As to the Church Order, it contains no definition of the meaning of ordination. Though it does speak of ordination, it is impossible on the basis of the C.O. to define it. Ordination is first of all the act of the church. Its purpose is to call and gather a church unto eternal life. This is a task performed through the ministry of the church. Assigned to this task, ministers are bound to it for their life. Their task is to be delineated by the church. Having once been appointed ministers for lifelong service, they should be supported by the church.

“The Church Order describes the duties of such a man. Art. 16 defines his duties as a minister in a local congregation. But the Church Order docs recognize that it is legitimate for a minister to labor outside of the local church (Art. 6, 7). The question arises, May a minister choose any field of labor he wishes? The answer is, No. Ordination is accompanied with the laying on of hands, signifying his qualification by the Holy Spirit. Then he is authorized to speak in the name of Christ.

“We sought a description of the office of the minister in Scripture. We found that he is a servant of Christ bound to service of the church for life. He is to serve the Church primarily through the gospel Tills is his ordinary and explicit duty. But we had to study the question: How far does Scripture permit us to go beyond these ordinary duties? The limiting concept is stated in Ephesians 4. Ministers are appointed for ‘the building up of the body of Christ: According to this passage, some are ‘teachers of the Christian religion.’ Elsewhere we read that they ‘serve the cause of the Lord: so that the work is not necessarily limited to the preaching of the Word. The point is: Scripture permits something other than a pastorate in a local church. Paul not only preached; he also collected funds for needy persons and even built tents. We should take note that when he collected funds they didn’t call him back to Antioch, saying: ‘You mayn’t do that, Paul!’ We do not suggest that we allow our ministers to make tents. But we do say that if the church feels that a certain work is essential to its welfare, it may assign a man to a task outside of the local pastorate. Hence we have made the following recommendations:

“‘Synod declare that a minister of the gospel may serve in various capacities other than that of pastor in a local church, provided (1) He is called by the church; (2) his work is controlled and supervised by the church and adequate Support is guaranteed by the church; (3) his work is conducted to the profit (spiritual upbuilding) of the church.’”

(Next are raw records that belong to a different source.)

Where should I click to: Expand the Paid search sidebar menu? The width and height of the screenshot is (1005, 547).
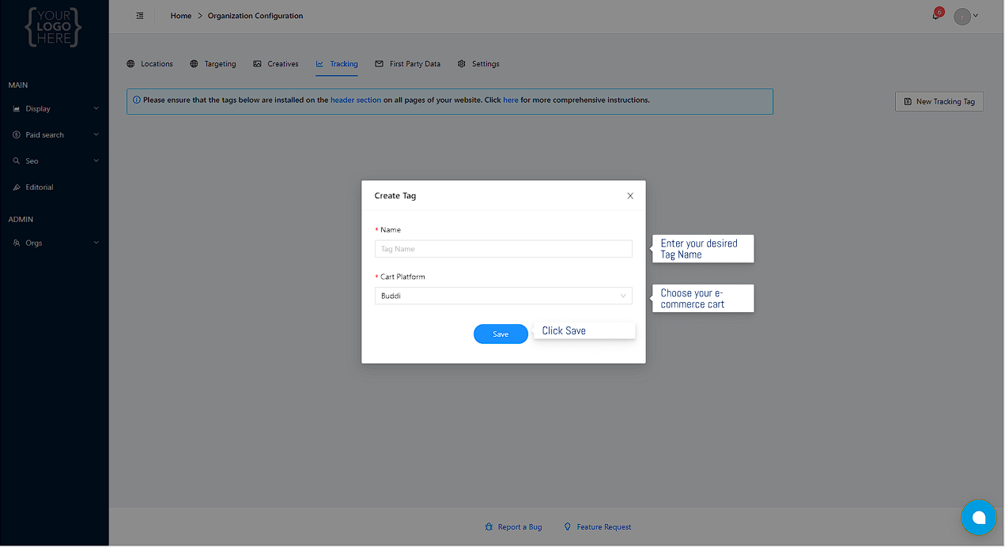pyautogui.click(x=55, y=135)
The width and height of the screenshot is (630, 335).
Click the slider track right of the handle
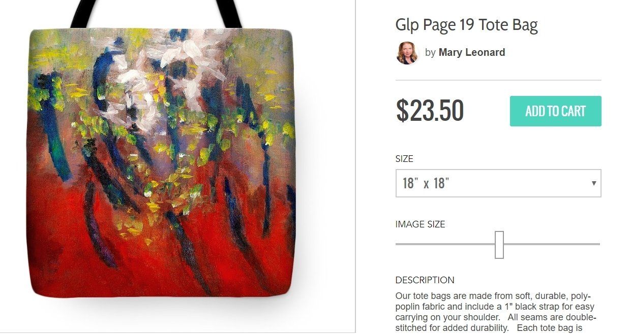click(x=552, y=244)
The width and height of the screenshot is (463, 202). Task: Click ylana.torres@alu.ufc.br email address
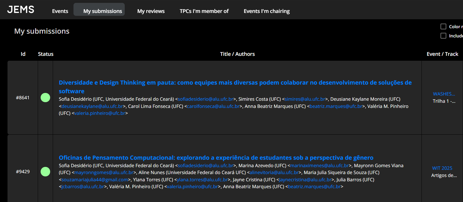pyautogui.click(x=202, y=180)
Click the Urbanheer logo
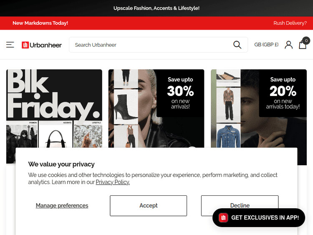This screenshot has width=313, height=235. (x=41, y=45)
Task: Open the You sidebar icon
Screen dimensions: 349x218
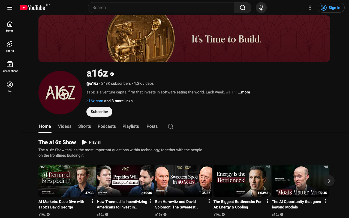Action: (x=10, y=87)
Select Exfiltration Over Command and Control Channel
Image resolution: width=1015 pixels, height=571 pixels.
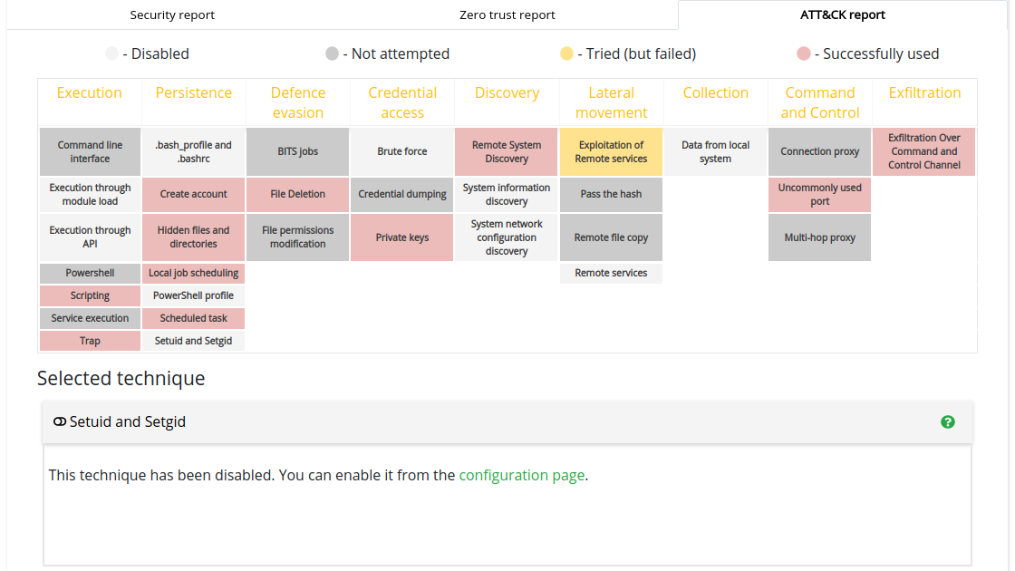click(x=923, y=151)
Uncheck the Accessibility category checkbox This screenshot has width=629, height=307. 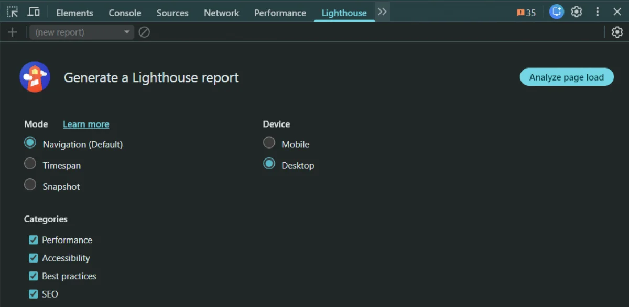pyautogui.click(x=34, y=258)
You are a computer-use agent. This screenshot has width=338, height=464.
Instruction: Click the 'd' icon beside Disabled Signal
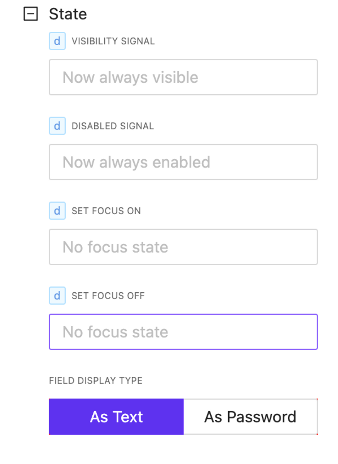(57, 126)
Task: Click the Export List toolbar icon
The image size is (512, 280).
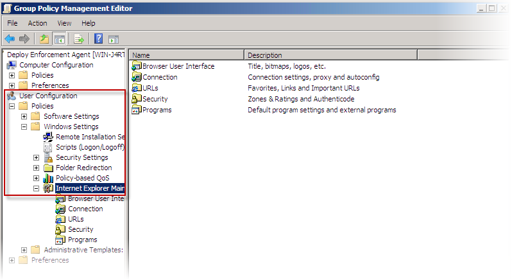Action: (79, 39)
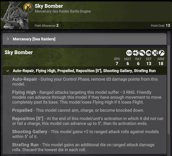Click the arrow impact advantage icon

click(x=136, y=53)
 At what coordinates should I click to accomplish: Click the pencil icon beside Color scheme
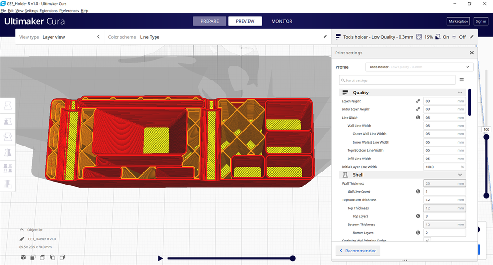pyautogui.click(x=325, y=37)
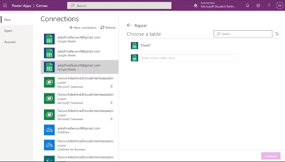Click the notifications bell icon
This screenshot has width=285, height=162.
(248, 5)

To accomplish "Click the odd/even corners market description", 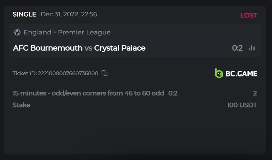I will tap(88, 93).
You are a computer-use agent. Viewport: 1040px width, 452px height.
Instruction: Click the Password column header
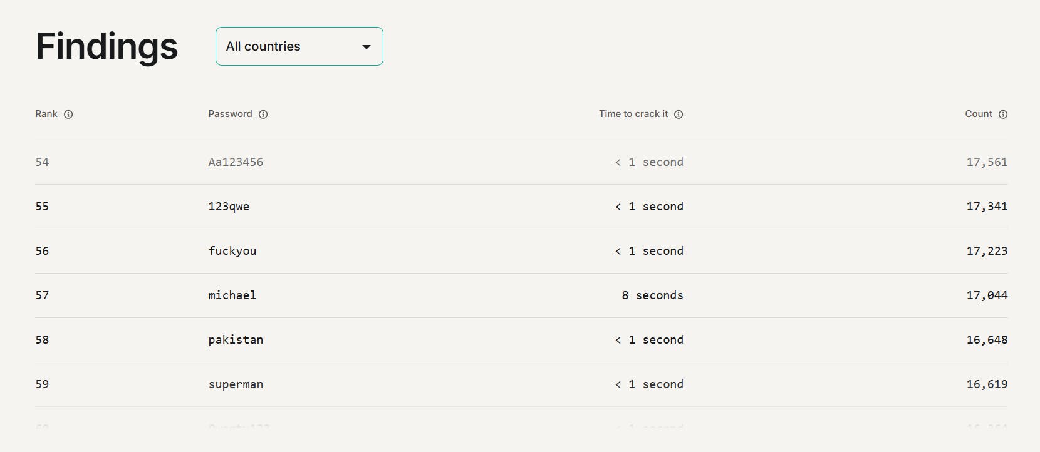(x=230, y=114)
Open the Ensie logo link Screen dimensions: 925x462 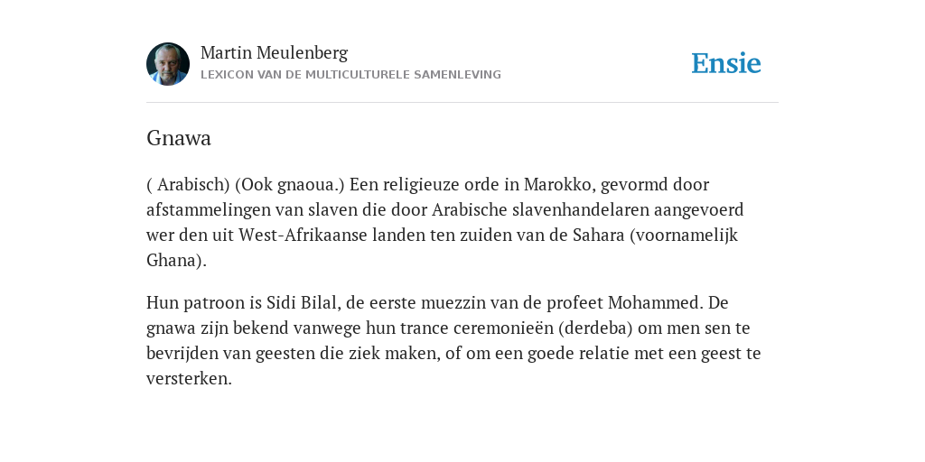coord(726,63)
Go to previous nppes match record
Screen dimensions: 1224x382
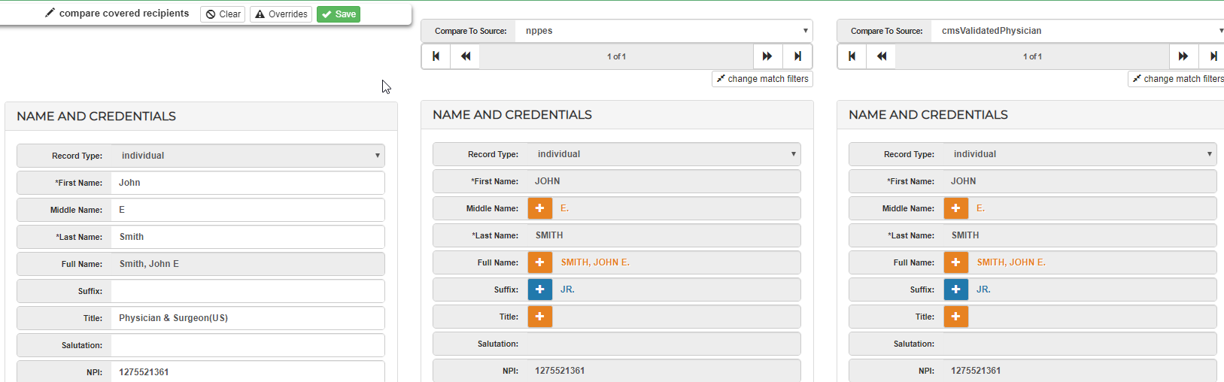point(465,56)
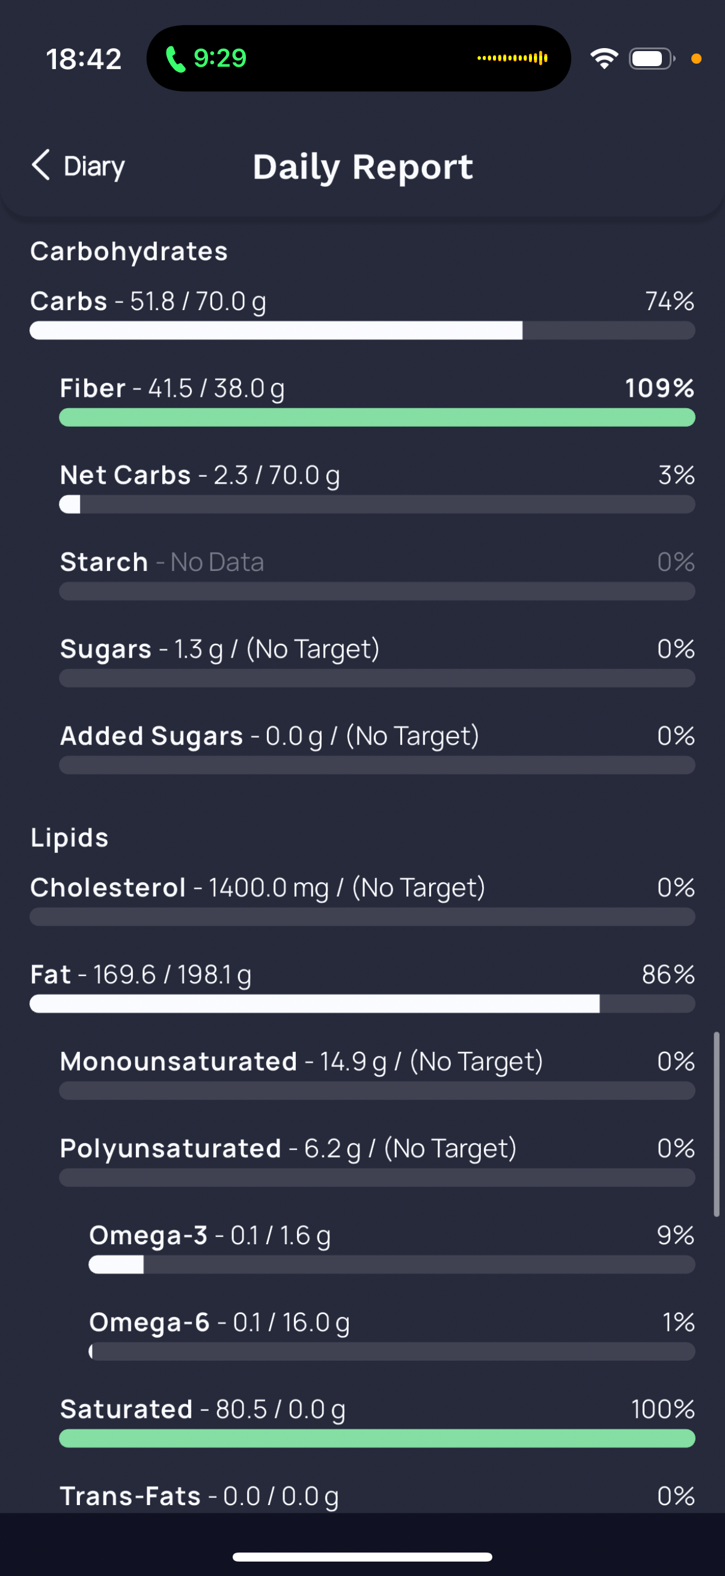The height and width of the screenshot is (1576, 725).
Task: Tap the Added Sugars row
Action: click(x=377, y=748)
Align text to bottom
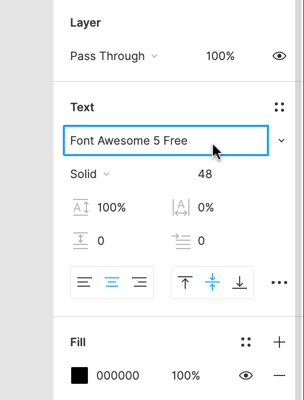 240,282
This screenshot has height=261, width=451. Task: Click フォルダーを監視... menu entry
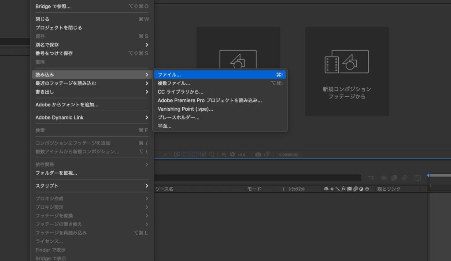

That was the motion made and supported.

Rev. A. Kuyvenhoven of Classis Alberta South said: “The recommendations of the Study Committee are based largely on an exegetical study of the Scripture. I would like to invite one or two men of the Seminary to give their opinion of that study.”

Dr. Ralph Stab was asked. He replied: “I am quite sorry to inform you that 1 have not been able to go through this report as meticulously as I would have liked. I have had a very busy Spring. I suggest that you ask Dr. Van Elderen.”

Chairman Haverkamp: “Professor, you are fortunate that you have your reappointment” (laughter).

Prof. Van Elderen: “I have not yet accepted” (laughter).

Chairman: “What is your opinion of the Study Committee’s exegesis?”

Prof. Van Elderen: “I shall make a few observations.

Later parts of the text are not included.